任务要求 A —
请从文档摘录中摘出一段原文,从“再次,一些案例并没有严格遵循”开始,一直到“的减损,但两者存在较大差异。”为止。
任务要求 B —
根据文档摘录,上海一中院审判经验及类案裁判方法通报第16期认为瑕疵出资与抽逃出资在什么方面相同?
任务要求 C —
请将文档摘录中以“比如针对股权转让纠纷”开头的那一段改写为要点列表,并保留其主要事实。

文档摘录 —
实践中,由于不同裁判者认识不同,从而形成了对“抽逃出资”与“未履行或者未全面履行出资义务”之间关系的不同认识,最终传导在抽逃出资后转让股权的法律责任分配问题的裁判规则上。
再次,一些案例并没有严格遵循法律解释的方法和要求去适用法律条文,而是对法律条文进行了过度的扩大解释以及盲目的类推适用,最终背离了法律条文的原意,这类裁判文书即便最终裁判结果没有问
题,但是法律适用不准确、释法说理不充分,无法真正实现“案结事了”。
如此一来,即使相关法律条文规定较为明确,但经过不同程度的“演绎”及“类推”后,最终也难以在某个具体的问题上形成统一的规则。
最后,形成裁判分歧的原因可能是受“地方法制”[18]的影响。
地方法院往往会结合最高人民法院出台的司法解释和地方法院的实践经验来制定地方性的规范性文件。
比如针对股权转让纠纷,上海一中院的审判经验及类案裁判方法通报第9期指出,转让方存在后续抽逃出资的行为属于股东出资瑕疵后转让股权,受让方明知股权有出资瑕疵而受让的,取得标的股权后应承担连带瑕疵责任。
[19]然而,第16期又认为,瑕疵出资与抽逃出资虽然都会造成公司资本的减损,但两者存在较大差异。
瑕疵出资是股东自始至终均未及时足额履行过出资义务,而抽逃出资则是股东在履行了出资义务后又将出资财产取回。
[20]
这些以会议纪要或者审判参考的形式出现的文件,对法律问题的解释并不完全一致,形成了本辖区内独特的裁判规则,一定程度上促进了辖区内裁判尺度的统一,符合当地司法实践的需要。
但这种做法容易造成不同地域内裁判规则的不统一,可能会与最高人民法院在全国法院层面统一裁判规则的工作目标有所冲突。

给定信息 —

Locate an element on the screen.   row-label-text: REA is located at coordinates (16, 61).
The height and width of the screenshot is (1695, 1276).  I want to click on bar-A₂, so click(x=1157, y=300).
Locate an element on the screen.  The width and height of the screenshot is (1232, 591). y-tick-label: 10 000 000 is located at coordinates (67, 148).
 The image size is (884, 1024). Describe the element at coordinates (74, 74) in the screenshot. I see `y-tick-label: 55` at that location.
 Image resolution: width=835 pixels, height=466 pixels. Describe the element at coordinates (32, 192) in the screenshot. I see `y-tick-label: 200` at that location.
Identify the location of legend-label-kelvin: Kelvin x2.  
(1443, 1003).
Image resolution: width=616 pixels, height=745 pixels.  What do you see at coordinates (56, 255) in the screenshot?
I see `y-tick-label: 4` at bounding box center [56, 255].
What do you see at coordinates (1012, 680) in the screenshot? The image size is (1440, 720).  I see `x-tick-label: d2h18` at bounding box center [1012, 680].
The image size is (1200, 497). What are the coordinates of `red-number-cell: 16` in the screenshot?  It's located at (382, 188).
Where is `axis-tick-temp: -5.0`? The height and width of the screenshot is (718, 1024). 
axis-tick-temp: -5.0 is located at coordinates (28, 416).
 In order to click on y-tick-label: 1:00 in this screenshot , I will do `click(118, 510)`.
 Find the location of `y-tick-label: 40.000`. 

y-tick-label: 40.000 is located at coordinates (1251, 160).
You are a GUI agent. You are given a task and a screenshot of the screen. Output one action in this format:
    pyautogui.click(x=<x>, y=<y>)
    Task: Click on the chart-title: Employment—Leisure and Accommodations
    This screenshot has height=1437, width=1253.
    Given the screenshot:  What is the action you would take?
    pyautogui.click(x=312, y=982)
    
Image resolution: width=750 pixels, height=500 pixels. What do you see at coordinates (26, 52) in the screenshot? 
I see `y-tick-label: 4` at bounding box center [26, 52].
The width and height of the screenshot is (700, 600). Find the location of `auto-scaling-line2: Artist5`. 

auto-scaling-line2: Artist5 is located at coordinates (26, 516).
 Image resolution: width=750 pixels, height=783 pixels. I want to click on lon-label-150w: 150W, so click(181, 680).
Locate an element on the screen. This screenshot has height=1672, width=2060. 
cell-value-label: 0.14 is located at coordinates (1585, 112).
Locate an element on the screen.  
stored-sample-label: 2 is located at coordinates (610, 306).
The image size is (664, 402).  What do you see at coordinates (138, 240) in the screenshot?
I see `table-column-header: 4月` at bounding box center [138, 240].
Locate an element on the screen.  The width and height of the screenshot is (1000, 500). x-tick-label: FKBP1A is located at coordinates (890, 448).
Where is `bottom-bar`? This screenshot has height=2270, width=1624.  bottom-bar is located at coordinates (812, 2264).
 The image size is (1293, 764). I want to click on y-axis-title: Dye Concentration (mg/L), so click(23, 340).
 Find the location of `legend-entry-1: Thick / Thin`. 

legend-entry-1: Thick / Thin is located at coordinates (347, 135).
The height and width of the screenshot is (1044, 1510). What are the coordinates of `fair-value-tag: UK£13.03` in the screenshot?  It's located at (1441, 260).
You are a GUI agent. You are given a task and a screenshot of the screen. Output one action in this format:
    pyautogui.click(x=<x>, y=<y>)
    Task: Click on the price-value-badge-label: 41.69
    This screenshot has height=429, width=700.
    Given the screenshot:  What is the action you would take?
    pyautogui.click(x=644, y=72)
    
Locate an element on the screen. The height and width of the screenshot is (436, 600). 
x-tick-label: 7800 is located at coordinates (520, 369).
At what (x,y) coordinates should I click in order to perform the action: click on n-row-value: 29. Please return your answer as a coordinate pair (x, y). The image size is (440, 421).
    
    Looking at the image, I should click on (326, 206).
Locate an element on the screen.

作答区 A —
再次,一些案例并没有严格遵循法律解释的方法和要求去适用法律条文,而是对法律条文进行了过度的扩大解释以及盲目的类推适用,最终背离了法律条文的原意,这类裁判文书即便最终裁判结果没有问
题,但是法律适用不准确、释法说理不充分,无法真正实现“案结事了”。
如此一来,即使相关法律条文规定较为明确,但经过不同程度的“演绎”及“类推”后,最终也难以在某个具体的问题上形成统一的规则。
最后,形成裁判分歧的原因可能是受“地方法制”[18]的影响。
地方法院往往会结合最高人民法院出台的司法解释和地方法院的实践经验来制定地方性的规范性文件。
比如针对股权转让纠纷,上海一中院的审判经验及类案裁判方法通报第9期指出,转让方存在后续抽逃出资的行为属于股东出资瑕疵后转让股权,受让方明知股权有出资瑕疵而受让的,取得标的股权后应承担连带瑕疵责任。
[19]然而,第16期又认为,瑕疵出资与抽逃出资虽然都会造成公司资本的减损,但两者存在较大差异。

作答区 B —
两者都会造成公司资本的减损。

作答区 C —
- 出处:上海一中院审判经验及类案裁判方法通报第9期,针对股权转让纠纷。
- 转让方存在后续抽逃出资行为的,属于股东出资瑕疵后转让股权。
- 受让方明知股权有出资瑕疵仍受让的,取得标的股权后应承担连带瑕疵责任。